> [REQUIRED ACTION]:
The records below need to be printed in full. Keep each one exact.

** Opening MATERIAL PROVIDED block **

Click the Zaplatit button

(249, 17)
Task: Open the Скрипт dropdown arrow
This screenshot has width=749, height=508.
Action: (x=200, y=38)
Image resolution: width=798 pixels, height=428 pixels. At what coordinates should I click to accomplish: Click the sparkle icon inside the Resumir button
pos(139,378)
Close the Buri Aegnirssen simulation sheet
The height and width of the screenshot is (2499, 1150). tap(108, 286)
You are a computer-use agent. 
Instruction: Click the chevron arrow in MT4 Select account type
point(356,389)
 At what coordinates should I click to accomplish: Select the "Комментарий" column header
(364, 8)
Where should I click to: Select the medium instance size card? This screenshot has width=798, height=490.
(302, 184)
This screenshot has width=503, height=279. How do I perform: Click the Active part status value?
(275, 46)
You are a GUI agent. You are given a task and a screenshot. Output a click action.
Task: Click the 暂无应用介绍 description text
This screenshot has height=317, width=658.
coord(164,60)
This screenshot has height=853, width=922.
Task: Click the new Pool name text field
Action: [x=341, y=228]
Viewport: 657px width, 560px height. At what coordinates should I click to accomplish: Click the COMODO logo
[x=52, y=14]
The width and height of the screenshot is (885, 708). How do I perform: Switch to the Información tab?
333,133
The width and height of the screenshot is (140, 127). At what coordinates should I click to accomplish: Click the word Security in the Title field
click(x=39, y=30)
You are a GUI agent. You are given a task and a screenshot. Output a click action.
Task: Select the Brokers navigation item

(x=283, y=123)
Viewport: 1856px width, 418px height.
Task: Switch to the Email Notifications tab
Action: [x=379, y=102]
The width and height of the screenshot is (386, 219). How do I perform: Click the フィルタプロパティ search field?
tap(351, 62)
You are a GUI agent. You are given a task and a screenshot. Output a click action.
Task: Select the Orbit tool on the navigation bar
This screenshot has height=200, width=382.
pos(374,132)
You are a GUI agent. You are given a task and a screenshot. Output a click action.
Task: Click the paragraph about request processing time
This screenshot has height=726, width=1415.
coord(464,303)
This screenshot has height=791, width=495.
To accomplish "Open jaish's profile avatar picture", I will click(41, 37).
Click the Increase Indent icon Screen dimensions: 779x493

** Closing MATERIAL PROVIDED block **

> [ANSWER SECTION]:
Click the Zaplatit button

(249, 17)
Task: Open the Скрипт dropdown arrow
This screenshot has width=749, height=508.
Action: (x=200, y=38)
Image resolution: width=798 pixels, height=428 pixels. At what coordinates should I click to accomplish: Click the sparkle icon inside the Resumir button
pos(139,378)
Close the Buri Aegnirssen simulation sheet
The height and width of the screenshot is (2499, 1150). tap(108, 286)
You are a computer-use agent. 
Instruction: Click the chevron arrow in MT4 Select account type
point(356,389)
 At what coordinates should I click to accomplish: Select the "Комментарий" column header
(364, 8)
Where should I click to: Select the medium instance size card? This screenshot has width=798, height=490.
(302, 184)
This screenshot has width=503, height=279. How do I perform: Click the Active part status value?
(275, 46)
You are a GUI agent. You are given a task and a screenshot. Output a click action.
Task: Click the 暂无应用介绍 description text
This screenshot has height=317, width=658.
coord(164,60)
This screenshot has height=853, width=922.
Task: Click the new Pool name text field
Action: [x=341, y=228]
Viewport: 657px width, 560px height. At what coordinates should I click to accomplish: Click the COMODO logo
[x=52, y=14]
The width and height of the screenshot is (885, 708). How do I perform: Switch to the Información tab?
333,133
The width and height of the screenshot is (140, 127). At what coordinates should I click to accomplish: Click the word Security in the Title field
click(x=39, y=30)
You are a GUI agent. You are given a task and a screenshot. Output a click action.
Task: Select the Brokers navigation item

(x=283, y=123)
Viewport: 1856px width, 418px height.
Task: Switch to the Email Notifications tab
Action: [x=379, y=102]
The width and height of the screenshot is (386, 219). How do I perform: Click the フィルタプロパティ search field?
tap(351, 62)
You are a GUI agent. You are given a task and a screenshot. Output a click action.
Task: Select the Orbit tool on the navigation bar
This screenshot has height=200, width=382.
pos(374,132)
You are a GUI agent. You are given a task and a screenshot. Output a click action.
Task: Click the paragraph about request processing time
This screenshot has height=726, width=1415.
coord(464,303)
This screenshot has height=791, width=495.
To accomplish "Open jaish's profile avatar picture", I will click(41, 37).
Click the Increase Indent icon Screen dimensions: 779x493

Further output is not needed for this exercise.